State-Specific Prevalence of Current Cigarette Smoking and Smokeless Tobacco Use Among Adults Aged ≥

Tuesday, October 18, 2016  
Posted by: Natalia Gromov
KH Nguyen, L Marshall, S Brown, L Neff.
State-Specific Prevalence of Current Cigarette Smoking and Smokeless Tobacco Use Among Adults Aged ≥18 years – United States, 2014.
MMWR Morb Mortal Wkly Rep 2016;65:1045-1051.
 
In recent years, cigarette smoking prevalence has declined in many states; however, there has been relatively little change in the prevalence of current smokeless tobacco use or concurrent use of cigarettes and smokeless tobacco in most states, and in some states prevalence has increased. CDC analyzed prevalence estimates from the 2014 Behavioral Risk Factor Surveillance System to assess state-specific prevalence estimates of current use of cigarettes, smokeless tobacco, and cigarette and/or smokeless tobacco (any cigarette/smokeless tobacco use) among U.S. adults.

Current cigarette smoking ranged from 9.7% (Utah) to 26.7% (West Virginia). Current smokeless tobacco use ranged from 1.4% (Hawaii) to 8.8% (Wyoming). Current use of any cigarette and/or smokeless tobacco product ranged from 11.3% (Utah) to 32.2% (West Virginia). Disparities in tobacco use by sex and race/ethnicity were observed; any cigarette and/or smokeless tobacco use was higher among males than females in all 50 states. By race/ethnicity, non-Hispanic whites had the highest prevalence of any cigarette and/or smokeless tobacco use in eight states, followed by non-Hispanic other races in six states, non-Hispanic blacks in five states, and Hispanics in two states; the remaining states did not differ by race/ethnicity.

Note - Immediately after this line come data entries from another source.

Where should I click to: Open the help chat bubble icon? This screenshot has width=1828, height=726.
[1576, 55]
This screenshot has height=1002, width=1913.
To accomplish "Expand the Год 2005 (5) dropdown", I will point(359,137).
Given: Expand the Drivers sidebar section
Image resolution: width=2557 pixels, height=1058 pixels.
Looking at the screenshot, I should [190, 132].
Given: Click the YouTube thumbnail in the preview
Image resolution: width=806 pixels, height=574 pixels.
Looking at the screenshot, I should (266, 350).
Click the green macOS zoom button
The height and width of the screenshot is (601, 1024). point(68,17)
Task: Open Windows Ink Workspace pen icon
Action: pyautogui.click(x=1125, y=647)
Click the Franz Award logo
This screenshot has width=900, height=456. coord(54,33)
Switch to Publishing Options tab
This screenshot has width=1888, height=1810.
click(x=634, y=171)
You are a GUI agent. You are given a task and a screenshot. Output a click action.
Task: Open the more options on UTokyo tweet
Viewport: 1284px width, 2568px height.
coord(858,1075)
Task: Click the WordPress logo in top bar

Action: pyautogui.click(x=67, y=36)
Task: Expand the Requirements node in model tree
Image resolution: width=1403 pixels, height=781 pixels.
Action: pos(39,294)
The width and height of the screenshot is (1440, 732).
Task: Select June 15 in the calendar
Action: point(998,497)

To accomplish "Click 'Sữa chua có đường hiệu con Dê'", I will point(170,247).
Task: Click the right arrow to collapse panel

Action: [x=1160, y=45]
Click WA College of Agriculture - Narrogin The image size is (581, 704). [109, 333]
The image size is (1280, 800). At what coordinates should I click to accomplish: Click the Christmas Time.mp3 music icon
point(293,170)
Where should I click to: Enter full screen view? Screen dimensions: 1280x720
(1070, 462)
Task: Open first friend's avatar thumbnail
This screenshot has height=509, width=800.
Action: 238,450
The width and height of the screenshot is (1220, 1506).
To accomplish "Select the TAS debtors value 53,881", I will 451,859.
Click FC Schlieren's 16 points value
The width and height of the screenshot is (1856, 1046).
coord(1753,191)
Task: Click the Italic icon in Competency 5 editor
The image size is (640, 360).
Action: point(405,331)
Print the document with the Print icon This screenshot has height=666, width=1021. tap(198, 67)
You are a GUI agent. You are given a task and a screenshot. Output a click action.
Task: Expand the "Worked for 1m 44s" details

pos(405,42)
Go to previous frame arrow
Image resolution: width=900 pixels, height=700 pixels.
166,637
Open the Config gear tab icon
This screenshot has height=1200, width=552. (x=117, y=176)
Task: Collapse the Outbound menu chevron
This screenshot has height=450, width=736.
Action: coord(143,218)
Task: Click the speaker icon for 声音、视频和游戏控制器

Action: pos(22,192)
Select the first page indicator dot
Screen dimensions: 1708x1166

These findings highlight the importance of enhanced implementation of evidence-based strategies to help smokers and other tobacco users quit completely. Cessation programs involving both medication and counseling, in combination with comprehensive tobacco control measures, as recommended by the World Health Organization and CDC's Best Practices for Comprehensive Tobacco Control Programs, can help to reduce tobacco-related morbidity and mortality.